# Your objective:
Every line from the one with "Go to Today's Deals" through the end of the material below, both ends included, should be transcribed exactly, without pictures.

# Exercise materials:
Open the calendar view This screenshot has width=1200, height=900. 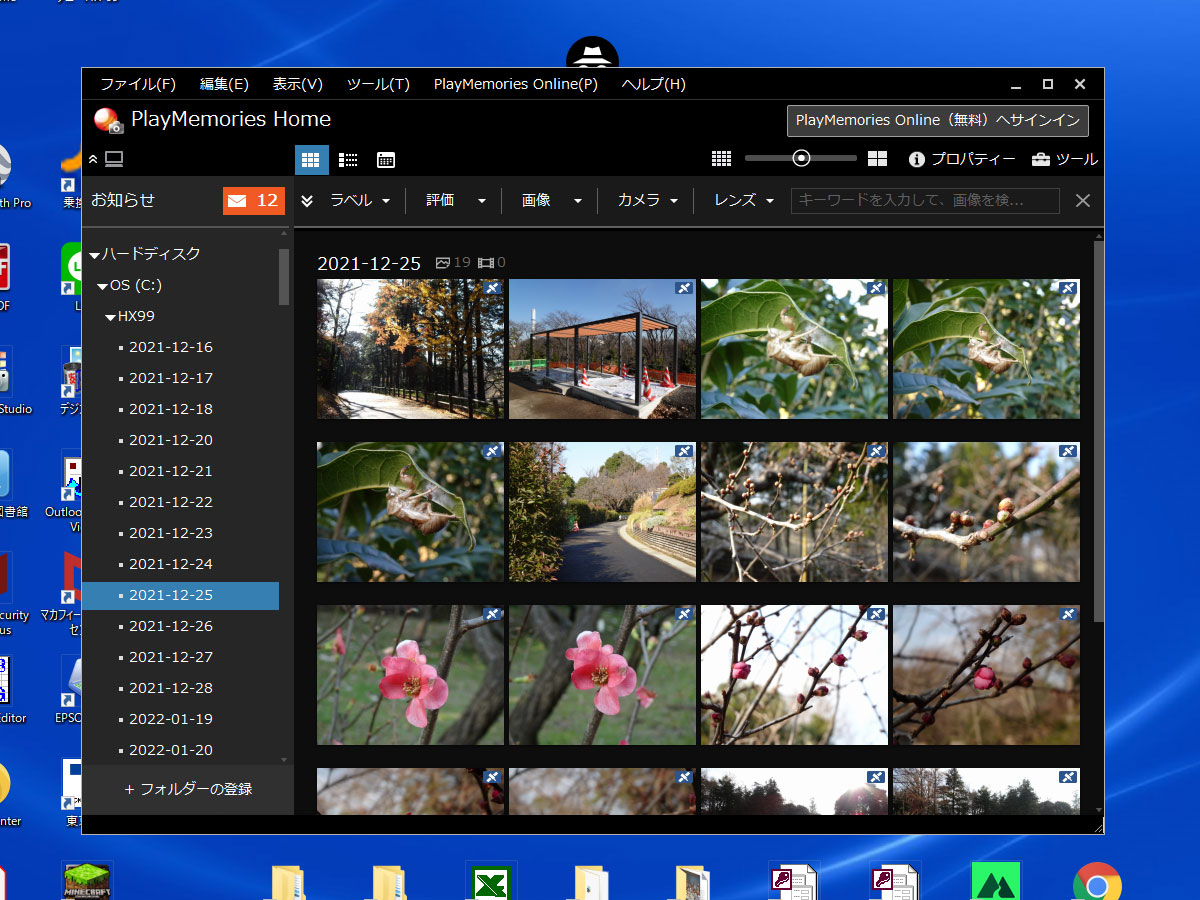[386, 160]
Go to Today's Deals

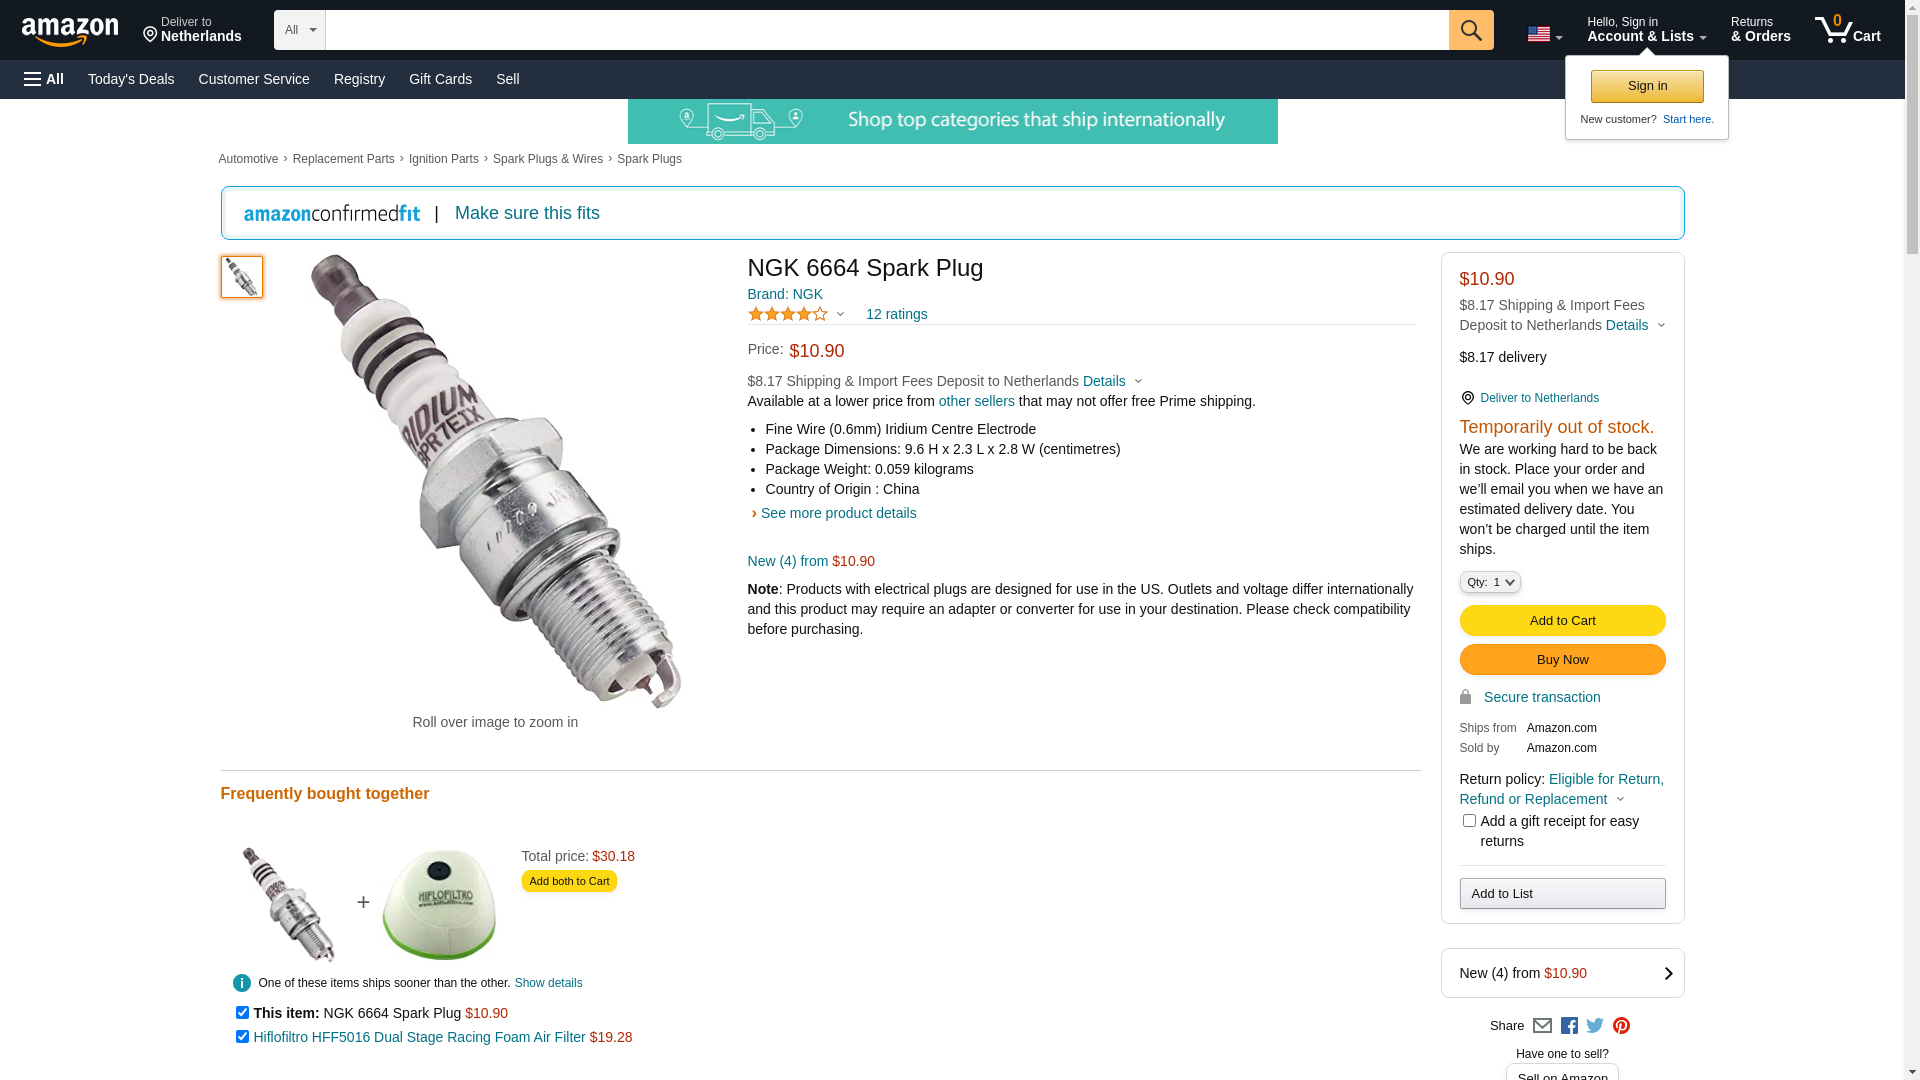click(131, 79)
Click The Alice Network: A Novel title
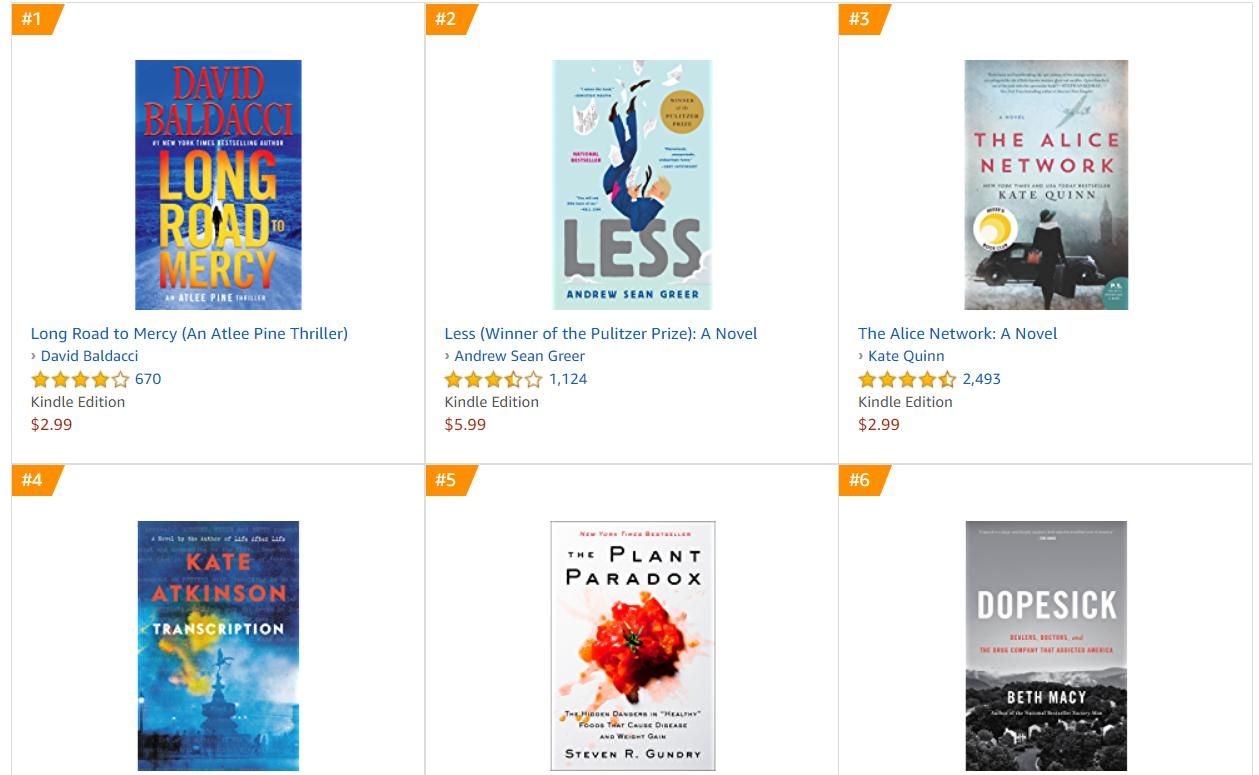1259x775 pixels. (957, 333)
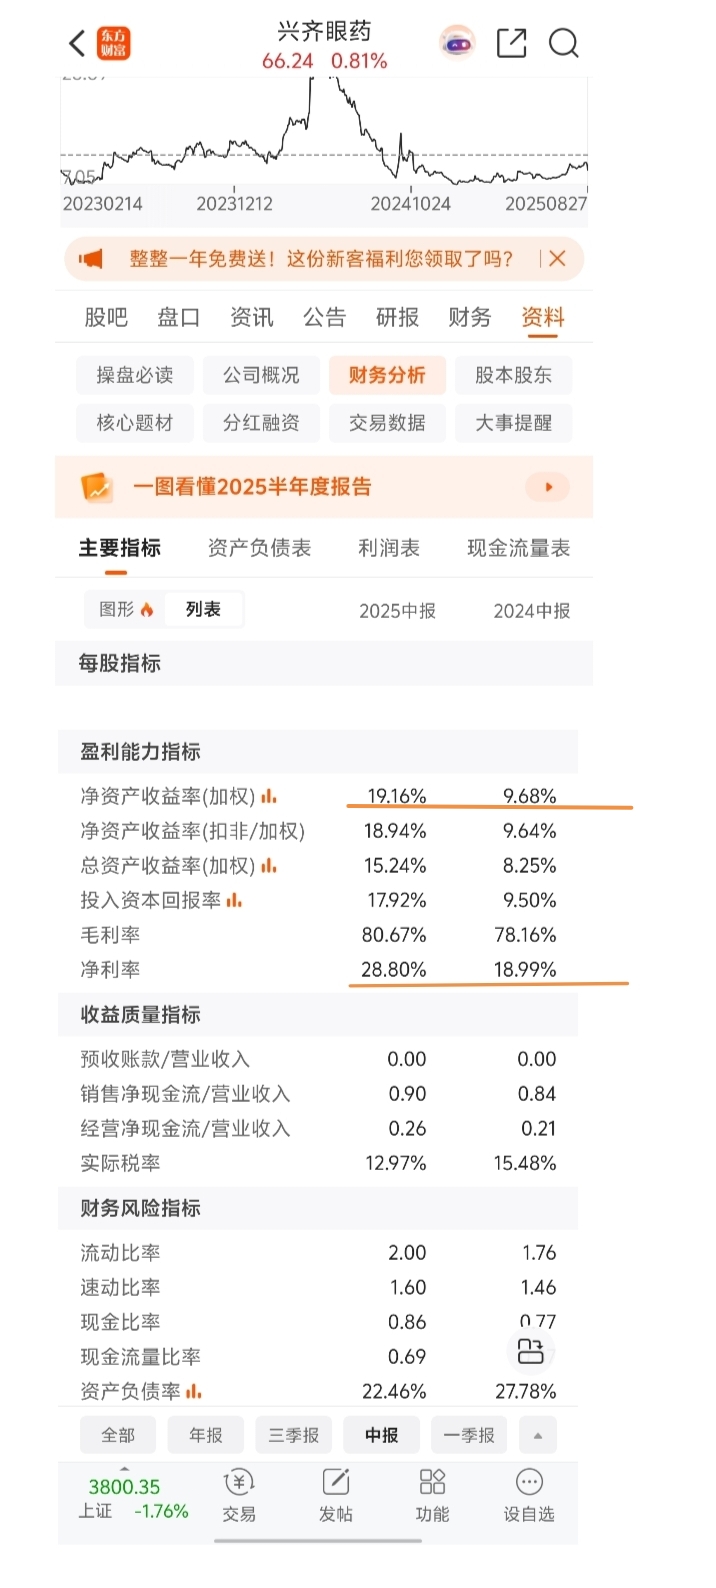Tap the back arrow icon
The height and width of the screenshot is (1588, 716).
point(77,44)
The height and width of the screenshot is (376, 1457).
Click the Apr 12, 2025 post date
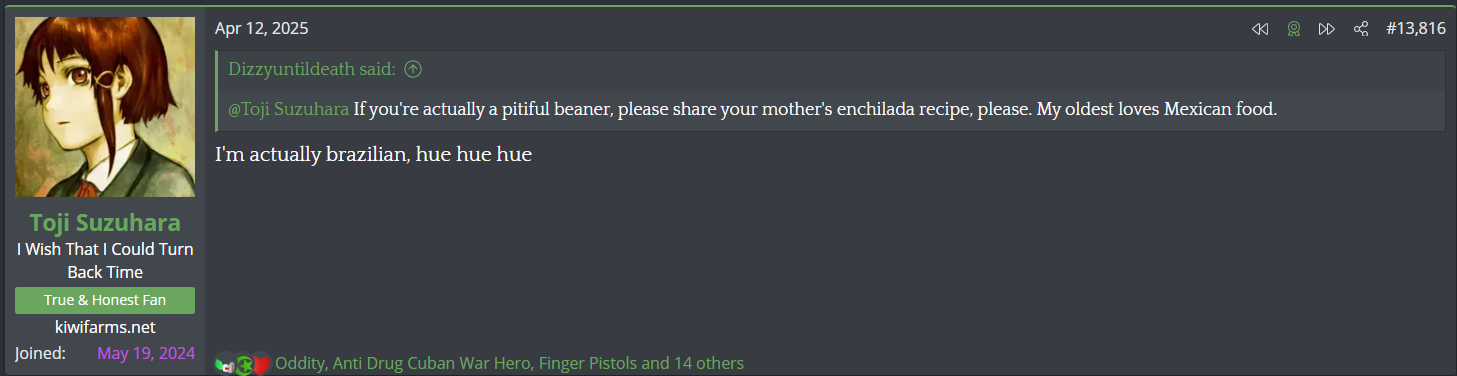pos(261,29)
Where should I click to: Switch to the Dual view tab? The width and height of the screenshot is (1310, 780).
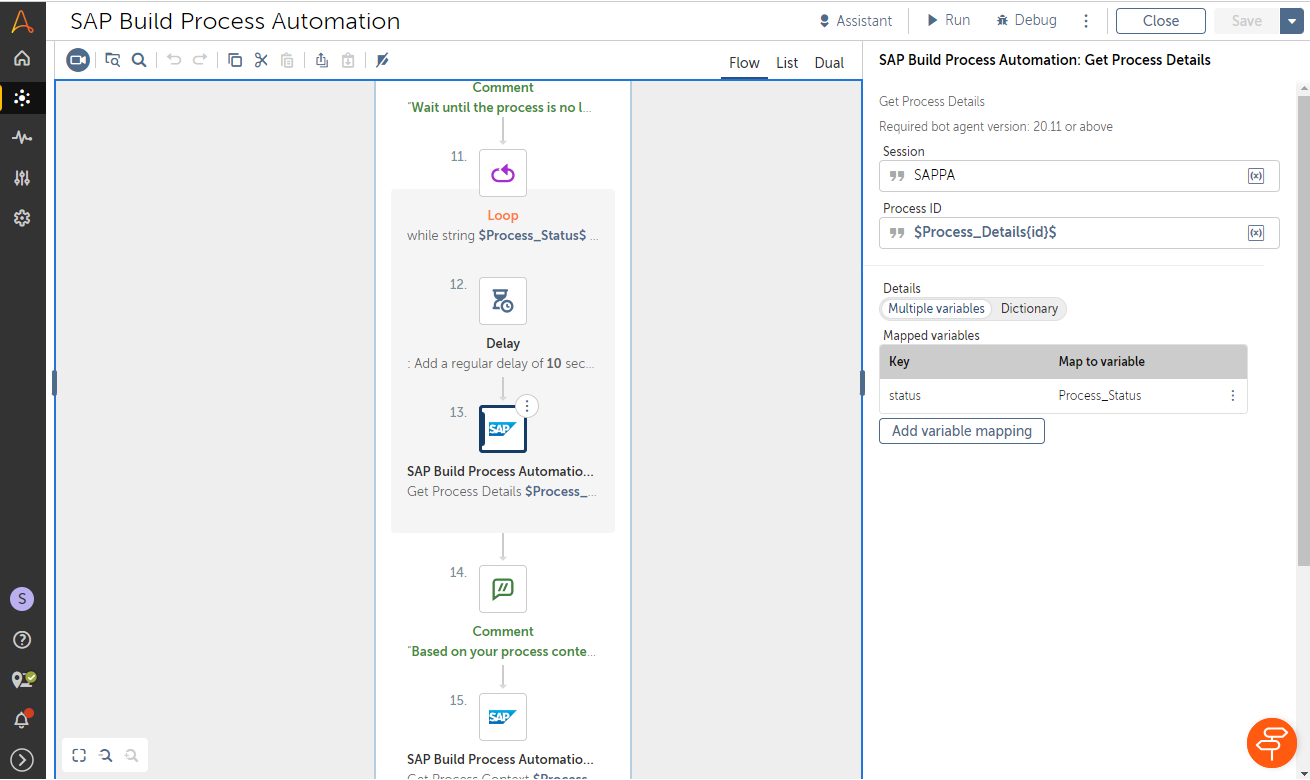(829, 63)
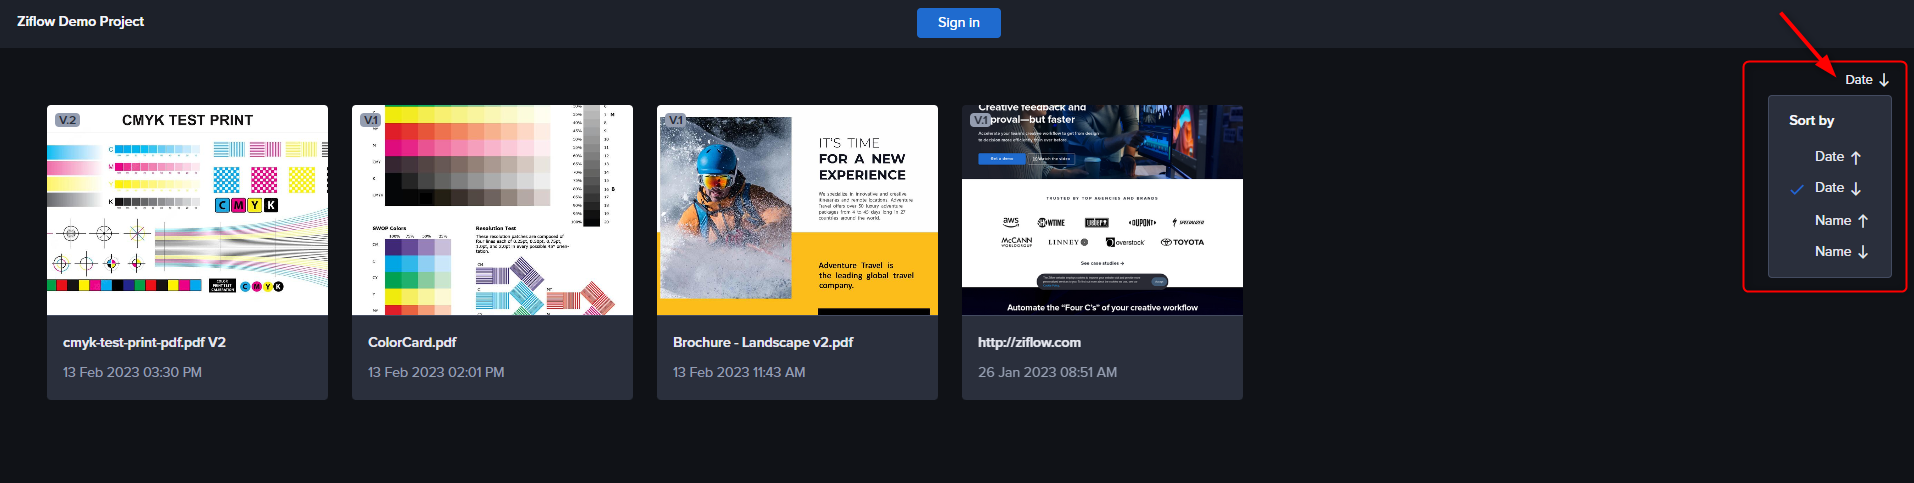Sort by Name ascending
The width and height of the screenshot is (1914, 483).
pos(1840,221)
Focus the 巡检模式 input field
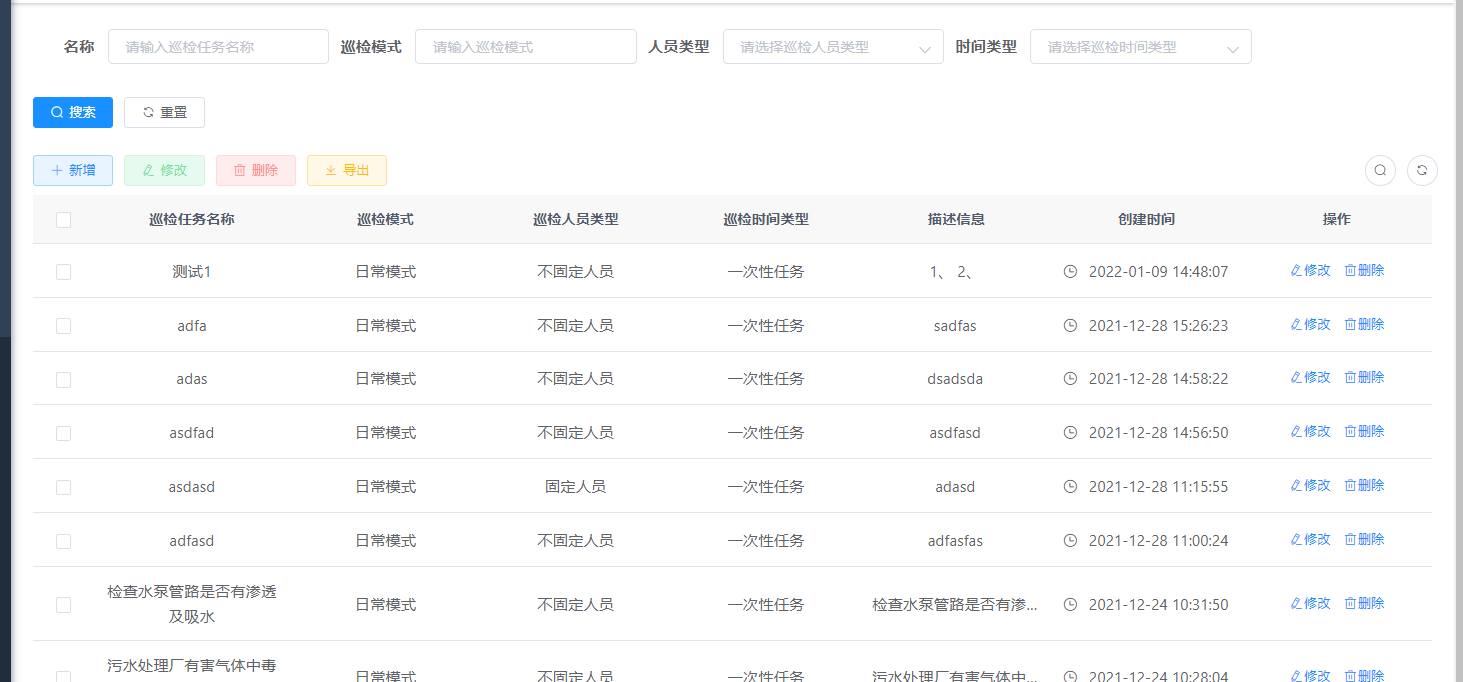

# Response:
Go to Today's Deals

click(131, 79)
Click The Alice Network: A Novel title
1259x775 pixels. (957, 333)
Tap the back arrow icon
The height and width of the screenshot is (1588, 716).
point(77,44)
The height and width of the screenshot is (376, 1457).
Click the Apr 12, 2025 post date
pos(261,29)
Where should I click to: Switch to the Dual view tab? The width and height of the screenshot is (1310, 780).
(829, 63)
Sort by Name ascending
The width and height of the screenshot is (1914, 483).
pos(1840,221)
Focus the 巡检模式 input field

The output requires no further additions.